Comeback of regional specialty beers

Brauerei Rittmayer
© Brauerei Rittmayer Hallerndorf GmbH & Co. KG

In many cases, when small or medium-sized regional breweries are passed on to the next generation, it can result in an exciting reorientation. The rise of the international craft-beer scene is forcing the new generation of beer brewers to master the balancing act between things traditional and modern.

Anyone who is familiar with the specialty beers of Brauerei Rittmayer would find it hard to believe that the Upper Franconian brewery will soon be celebrating its 600th anniversary. Its portfolio currently includes fifteen completely different beer varieties and alternating seasonal beers—a novelty for a medium-sized brewery. Once operated under the auspices of a local count, today the family enterprise with a yield of some 35,000 hectoliters per year is run by Georg Rittmayer. Above all, the brewery is known for its unusual specialty beers. Thanks to a peaty smoked beer called “Smokey George”, the historical brewery regularly receives medals at international beer awards such as the European Beer Star, which will be represented again at this year’s drinktec. Rittmayer still emphasizes tradition on the one hand, but the brewery also experiments frequently with special malts and new types of hops—which is exactly the combination that makes it so popular with consumers.

Craft-beer scene: Between traditional and modern

The comeback of regional specialty beers can be traced to a trend that has been prevalent for several years: More and more consumers reflect on regional, hand-made and above all original products. Interest in unusual specialty beers is also growing due to the international craft-beer scene. After years in which breweries across Germany have perished, owners of independent regional breweries have stopped the erosion in their industry and set a new course. In addition to their standard range of products, they are focusing on recipes handed down by their ancestors and modernizing their classics using unusual hops and malt combinations, which are particularly popular among younger target groups. “Regional breweries are currently experiencing a veritable Renaissance,” confirms Holger Eichele, head of the German Brewers’ Association. According to Eichele, the market for small and medium-sized breweries is growing at a rapid pace again.

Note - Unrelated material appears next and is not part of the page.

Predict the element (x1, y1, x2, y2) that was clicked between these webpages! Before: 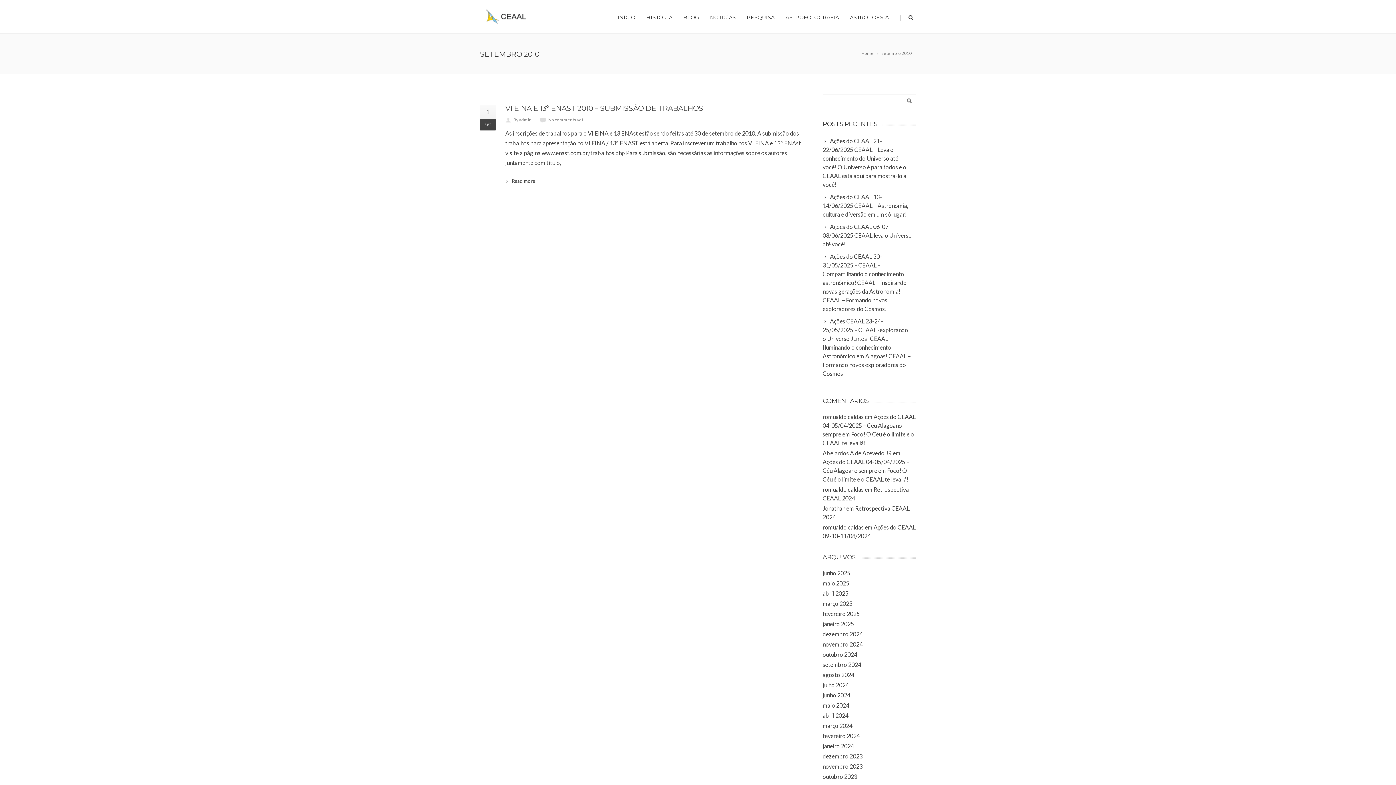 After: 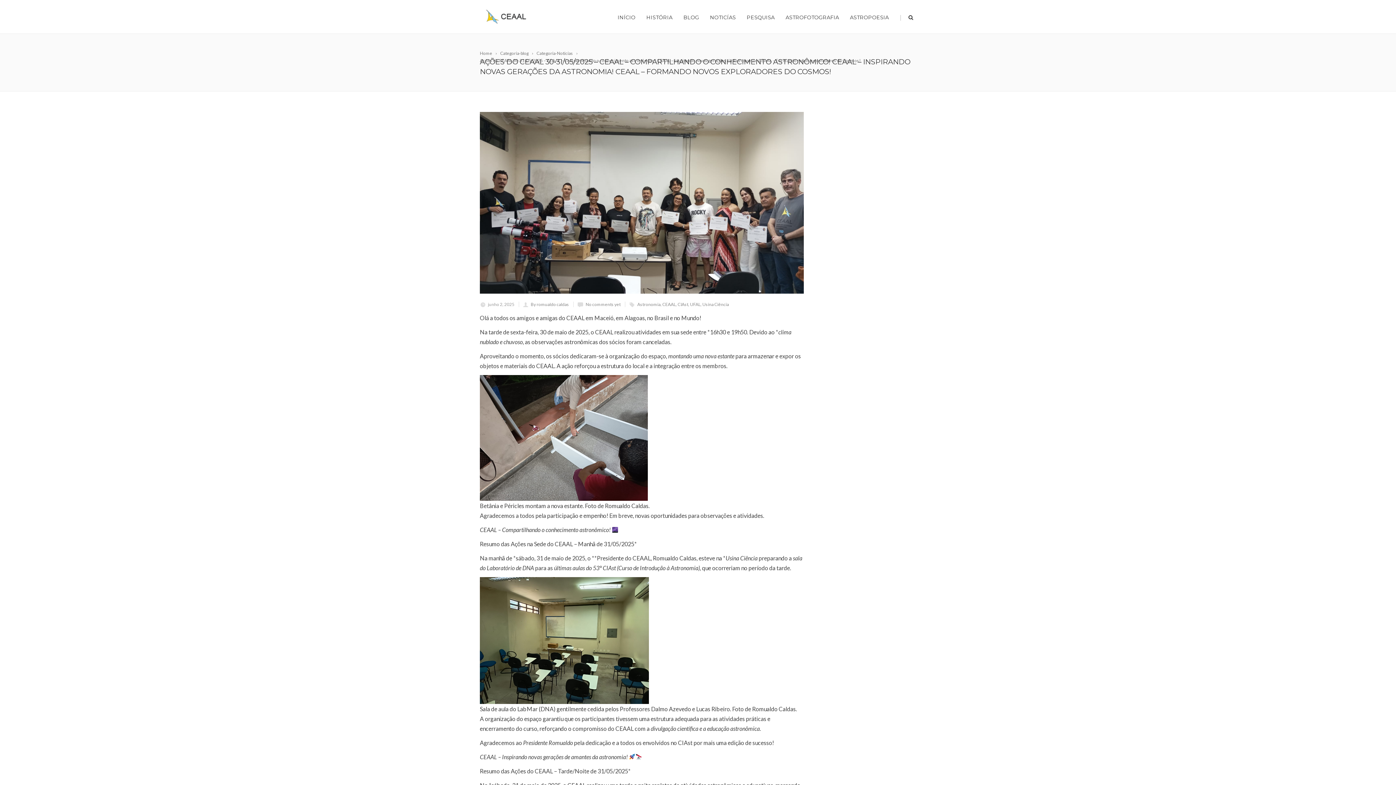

Right now there are dozens of traditional operations that are riding the wave of success—the majority of them in “beer country” Bavaria, which has more than 600 breweries. Besides Rittmayer, Rudolf Hirz is also considered a model example of the new generation of beer brewers. Following an earlier bankruptcy, the brewer from Lower Bavaria reanimated his Apostelbräu brand in Hauzenberg in the county of Passau with new specialty beers and has been celebrating his success ever since. He specializes in ancient grain types such as wild emmer, einkorn, spelt and oat. He also puts his money on craft beers and now brews a pale ale and a farmhouse ale. He knows that he has to distinguish himself from the masses to the greatest extent possible to enjoy success. And that appears to be working very well: Hirz’s traditional “5-grain” beer and a barrel-aged bock recently won the silver medal in Meiningers International Craft Beer Award. “The era of people always wanting to drink the same beer their entire life is over,” emphasizes Rudi Hirz.

Gathering for beer lovers

There is also no reason why visitors at the upcoming drinktec should always drink the same beer—unless they want to. That is because the place2beer area will give more than a dozen craft-beer brewers from around the world a chance to present their diverse range of beers—including the innovative startup “Hoppebräu“ from Waakirchen am Tegernsee (Bavaria). Brauerei Rittmayer will also be there with its portfolio of specialty beers. The beer scene’s most creative and exciting newcomers will introduce themselves on approximately 500 square meters of space in Hall B1 and serve traditionally modern brews as well as India pale ales, stouts, smoked beers and pale ales free of charge. That can also serve as a source of inspiration for hobby, home and craft-beer brewers: The Home & Craft platform in Hall C1 will allow exhibitors to present a wide range of solutions for brewing beer on a “small scale”. Each day will feature workshops and lectures on the latest trends in the home brewing sector. There will also be several beer tastings and panel discussions on the latest hot topics such as packaging, design, marketing as well as “women and beer” and “beer and food”. Everything you need to know about beer including topics such as ingredients and aroma hops will be covered in the supporting program.

Mareike Hasenbeck

Mareike Hasenbeck is a freelance journalist with her own craft beer blog (Feiner Hopfen), she is also a beer sommelier and an international expert for beer sensory certified by the DLG (German Agricultural Society).